2.根据权利要求1所述的方法,其中所述MIRU重复元件选自MIRU2重复元件、MIRU10重复元件、MIRU16重复元件、MIRU23重复元件、MIRU24重复元件、MIRU26重复元件、MIRU27重复元件、MIRU31重复元件和MIRU39重复元件。
3.根据权利要求1或2所述的方法,其中所述MIRU重复元件包括与选自SEQ ID NOs:1-24的核苷酸序列具有至少90%序列同一性的核苷酸序列,或其互补序列。
4.根据任何前述权利要求所述的方法,其中所述正向引物和所述反向引物为15-30个核苷酸长。
5.根据任何前述权利要求所述的方法,其中所述正向引物与靶核酸序列杂交,所述靶核酸序列包括与选自SEQ ID NOs:25-39的核苷酸序列的互补序列至少90%同一性的核苷酸序列。
6.根据权利要求5所述的方法,其中所述正向引物靶序列包括选自SEQ ID NOs:25-39的核苷酸序列的互补序列。
7.根据任何前述权利要求所述的方法,其中所述反向引物与靶核酸序列杂交,所述靶序列包括与选自SEQ ID NOs:40-46的核苷酸序列至少90%同一性的核苷酸序列。
8.根据权利要求7所述的方法,其中所述反向引物靶序列包括选自SEQ ID NOs:40-46的核苷酸序列。
9.根据任何前述权利要求所述的方法,其中所述正向引物包括与选自SEQ ID NO:47或48的核苷酸序列具有至少80%同一性的核苷酸序列、或包括其至少15个连续核苷酸的其片段。

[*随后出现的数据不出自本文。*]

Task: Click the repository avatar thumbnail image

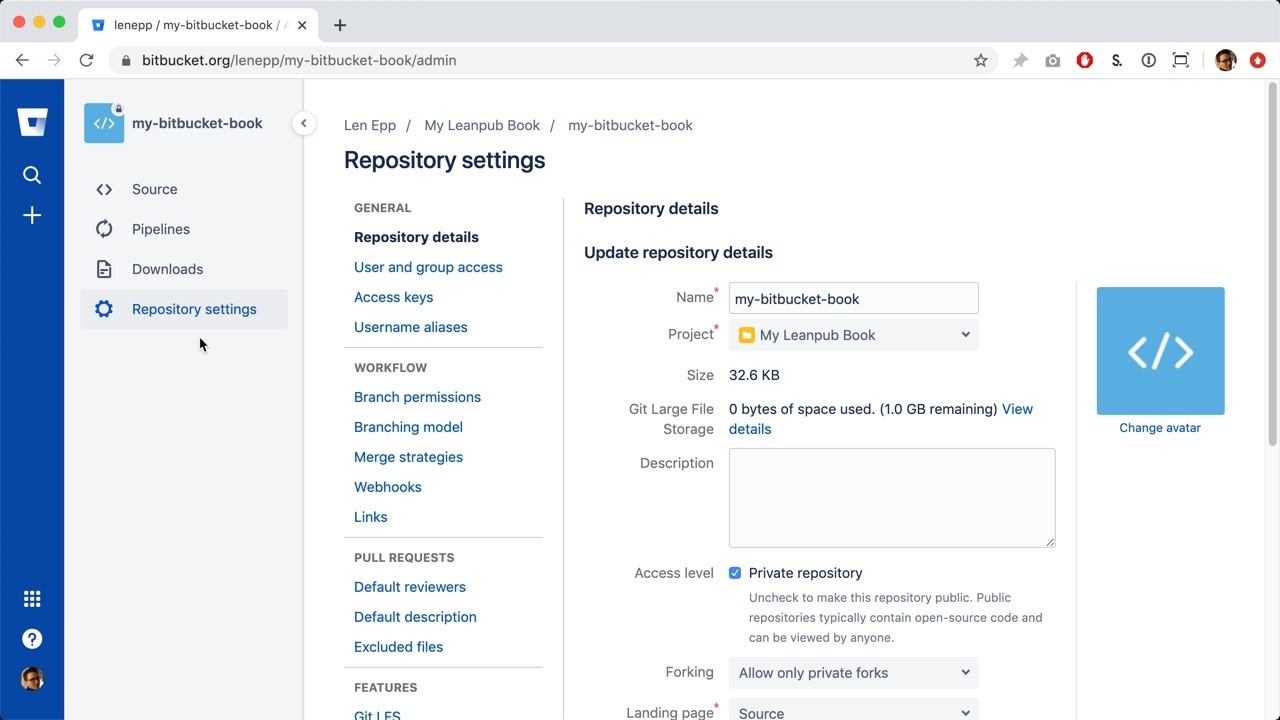Action: click(1160, 351)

10.根据任何前述权利要求所述的方法,其中所述反向引物包括与选自SEQ ID NO:49-51的核苷酸序列具有至少80%同一性的核苷酸序列、或包括其至少15个连续核苷酸的其片段。
11.根据任何前述权利要求所述的方法,其中:
(i)所述正向引物具有与选自SEQ ID NO:47或48的核苷酸序列至少80%的同一性,或具有包括其至少15个连续核苷酸的其片段;和
(ii)所述反向引物具有与选自SEQ ID NOs:49-51的核苷酸序列具有至少80%同一性的核苷酸序列、或包括其至少15个连续核苷酸的其片段。
12.根据权利要求5至11任一项所述的方法,其中所述正向引物和反向引物与位于相同分支杆菌散布重复单元(MIRU)重复元件内的靶核酸序列杂交。
13.根据权利要求12所述的方法,其中所述扩增产物为30-55个核苷酸长,优选为40-50个核苷酸长,最优选为约44个核苷酸长。
14.根据权利要求5至11任一项所述的方法,其中所述正向引物和所述反向引物与位于不同分支杆菌散布重复单元(MIRU)重复元件内的靶核酸序列杂交。
15.根据权利要求14所述的方法,其中所述扩增产物包括来自相同MIRU基因座内的两个或更多个邻近MIRU重复元件的核酸序列。
16.根据权利要求14所述的方法,其中所述扩增产物包括来自不同MIRU基因座内的两个或更多个MIRU重复元件的核酸序列。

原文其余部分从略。